Posted: Thursday, September 28, 2000

FAIRBANKS (AP) -- Fairbanks taxidermist Dennis Goldbach has a simple philosophy when it comes to caring for animals in the field that you plan to have mounted.

''Take care of it more than you take care of yourself and normally the hides will be in good shape,'' said Goldbach, a master measurer for Safari Club International and Pope & Young.

Here are some taxidermy tips to remember:

--Talk to a taxidermist before going into the field.

It's free and it can save you a bundle in the long run. The biggest mistakes hunters make in preparing animals for taxidermy are cutting capes too short and poor fleshing of hides, both of which can be addressed by your taxidermist before you head to the field.

Ask about turning ears and lips, which can help prevent slippage. It's not that difficult and it will only take a taxidermist a few minutes to demonstrate.

--Take plenty of salt.

It's better to have too much salt than not enough and it's cheap. Immediate salting is crucial to preserving a hide for taxidermy. Depending upon the weather, some hides start slipping in two- or three days. At least 5- to 10 pounds of non-iodized salt is needed for a sheep or caribou. Washing a hide requires as much as two or three times as much salt.

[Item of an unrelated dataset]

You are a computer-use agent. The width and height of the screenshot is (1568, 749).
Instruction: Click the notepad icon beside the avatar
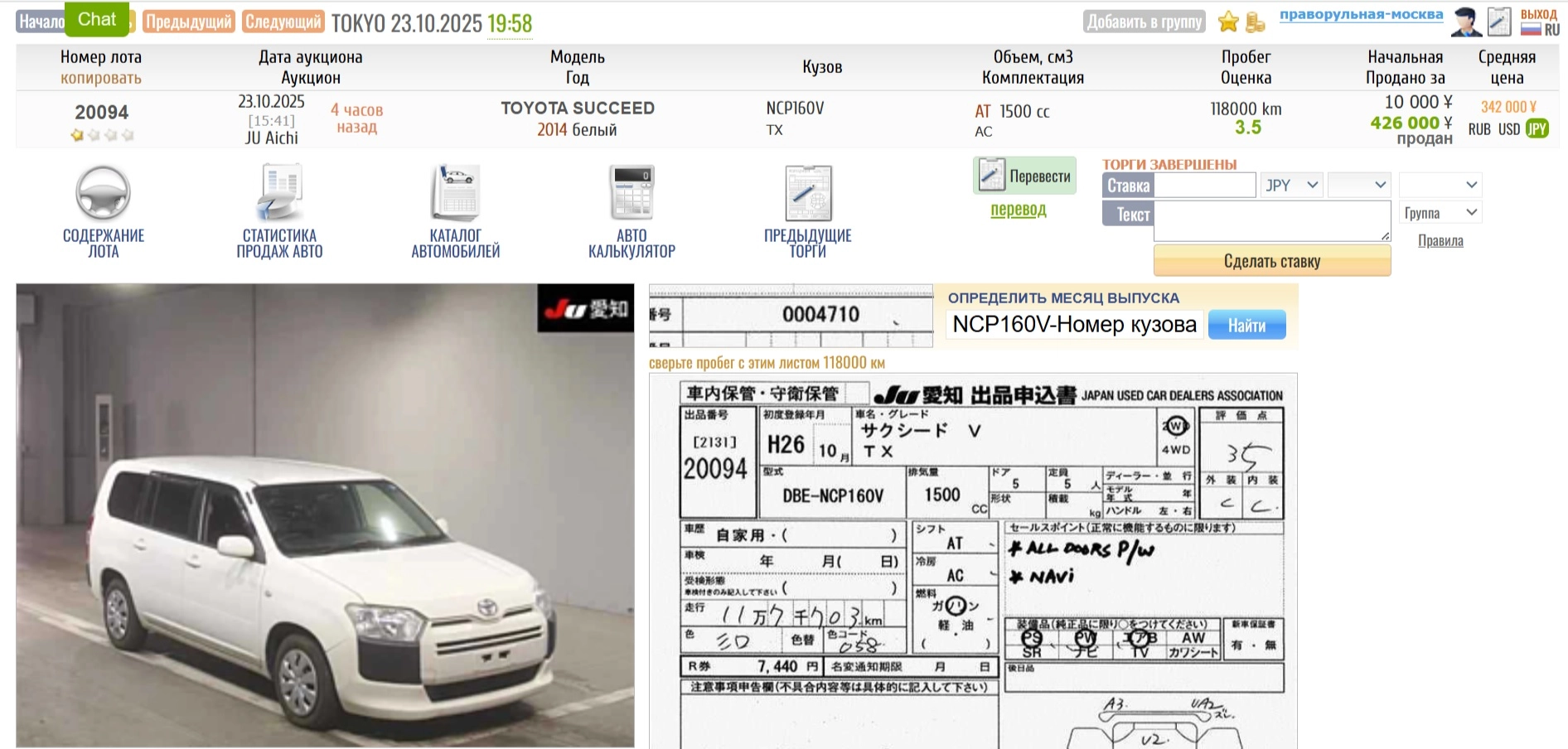[1499, 22]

--Take an extra tent just for animals when you go hunting.

A tent will quicken the drying process by waterproofing the hides and increasing the drying temperature. It's warmer in a tent and it provides protection from the sun, which helps prevent slipping or loss of hair.

--Never salt and freeze a hide.

That's because saltwater does not freeze, which means a salted cape never really freezes.

--The better you do when fleshing the hide, the better off you will be.

You'll have major slippage if you don't get all the fat and meat off the hide. A glaze will form and prevent the salt from doing its job.

--Don't cut the cape too short.

Cut around the belly or rib cage, not the shoulder, so your taxidermist has some room to maneuver. It doesn't cost anything extra to leave some extra cape on the animal.

--If you want to save velvet on caribou antlers, then pokes holes in the tips to drain blood.

You'll be surprised by how much blood the antlers hold. Also, use cloth backing if you tie the antlers with rope. That way, you don't scar the velvet.

--Make sure you have room in your house for whatever it is that you want mounted.

You don't want to spend a bunch of money on a moose or caribou mount when you don't have room to display it. Figure out where you're going to put it before you shoot it and make sure you have a way to get it in the house.

--Don't expect your mount back in a week.

It takes about a year for most taxidermists to complete a mount.

--Check into detachable antlers.

It makes for easier and cheaper shipping and also makes moving the mounts in and out of houses much easier. It only costs an extra $20 and requires just one hole to be drilled.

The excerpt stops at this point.